(Stored items):
-- Opening Marker --
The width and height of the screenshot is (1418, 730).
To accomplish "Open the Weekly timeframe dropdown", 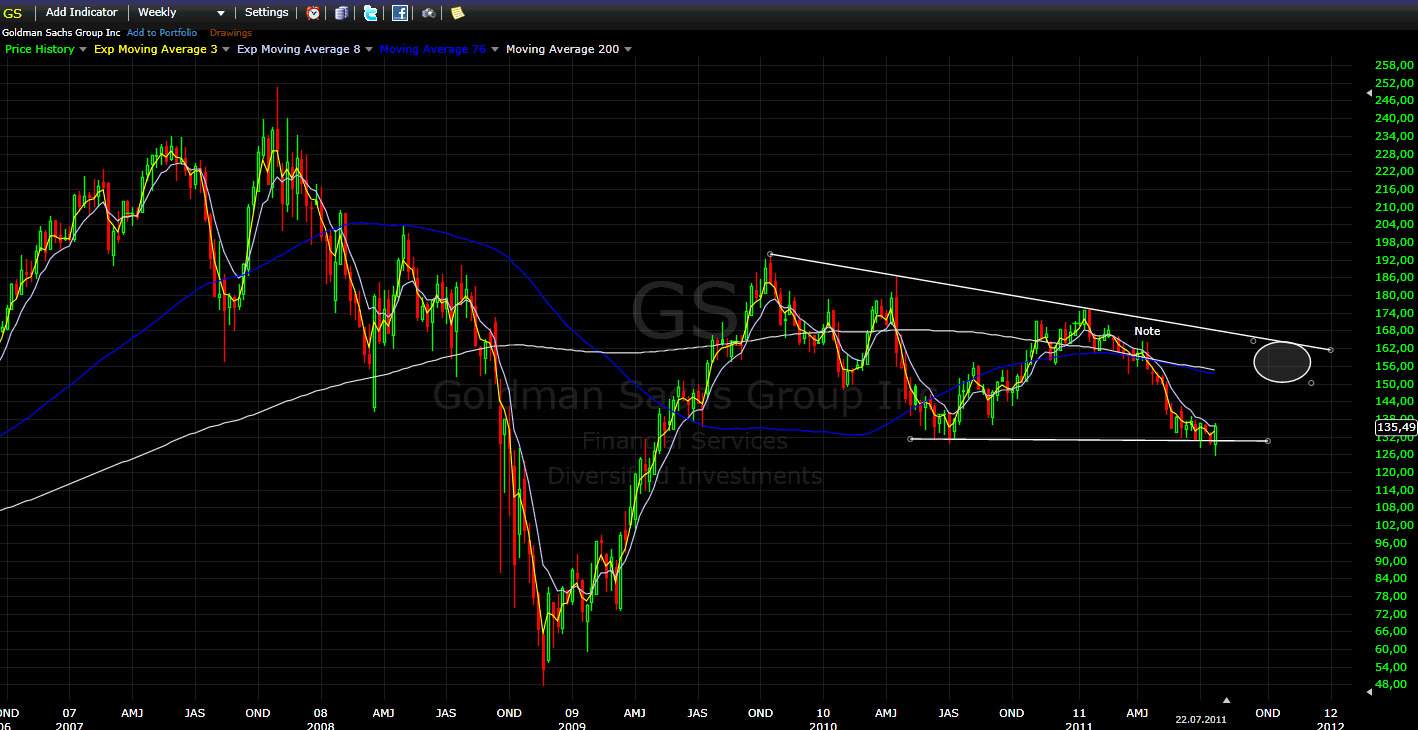I will click(x=181, y=12).
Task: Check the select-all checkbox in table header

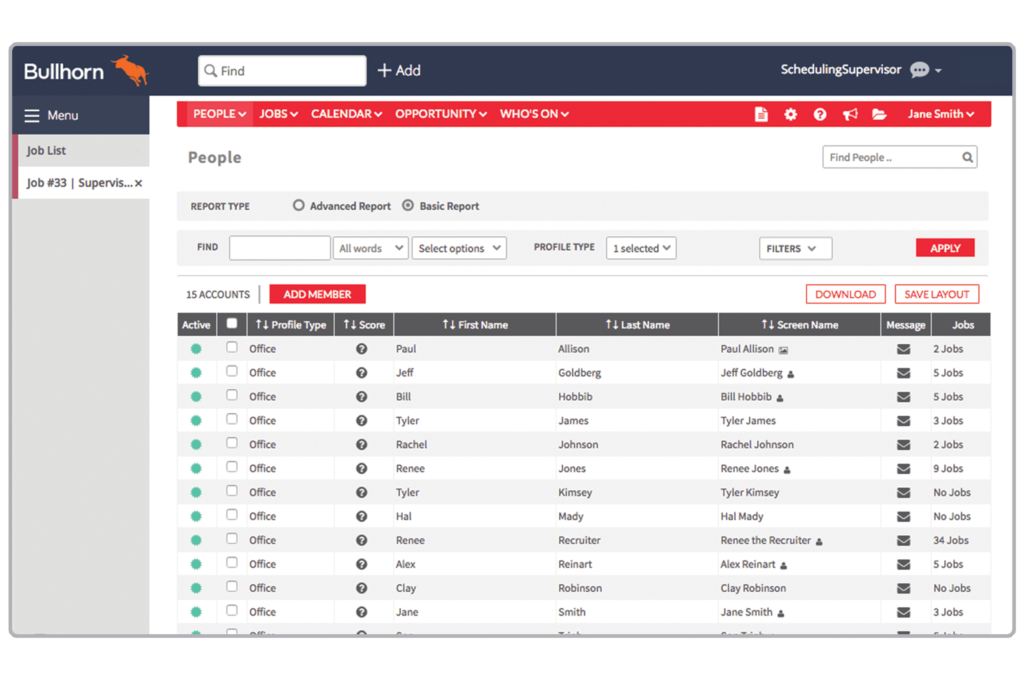Action: coord(232,324)
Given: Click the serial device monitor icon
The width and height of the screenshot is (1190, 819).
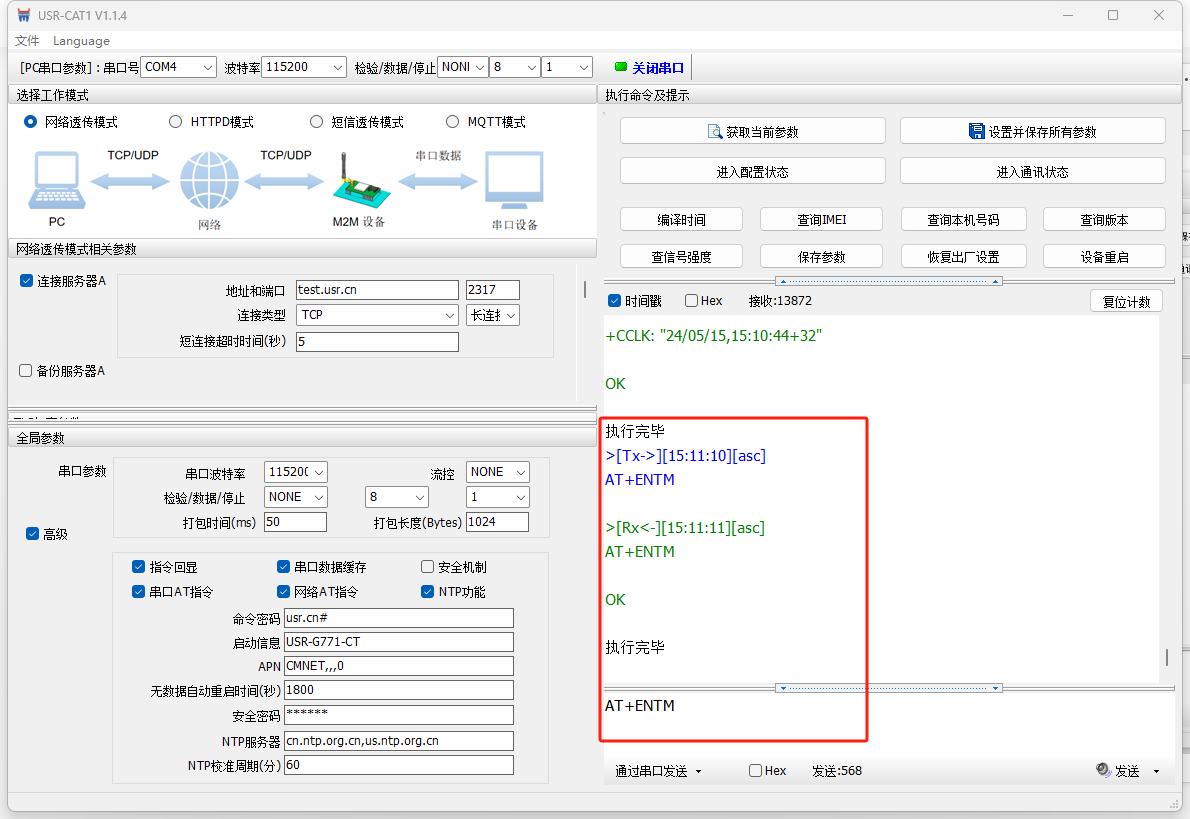Looking at the screenshot, I should click(514, 182).
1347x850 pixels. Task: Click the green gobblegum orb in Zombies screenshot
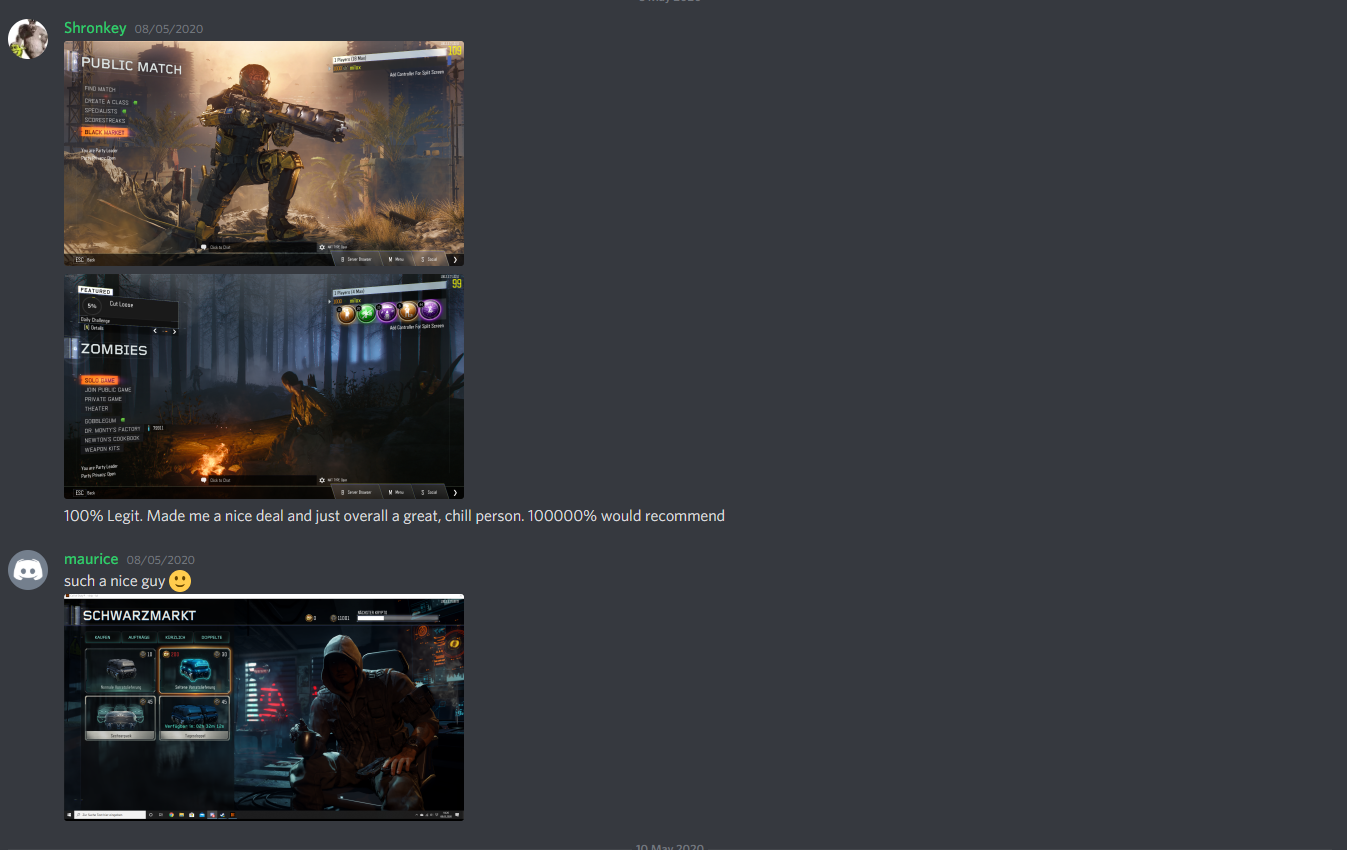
-- Closing Marker --
(Exercise requirements): Each line from the one containing "The width and height of the screenshot is (1190, 819)." through the last line of the entries above is to be extracted exactly. Pictures are not part of the copy.

(Response for this exercise):
The width and height of the screenshot is (1190, 819).
Looking at the screenshot, I should click(514, 182).
1347x850 pixels. Task: Click the green gobblegum orb in Zombies screenshot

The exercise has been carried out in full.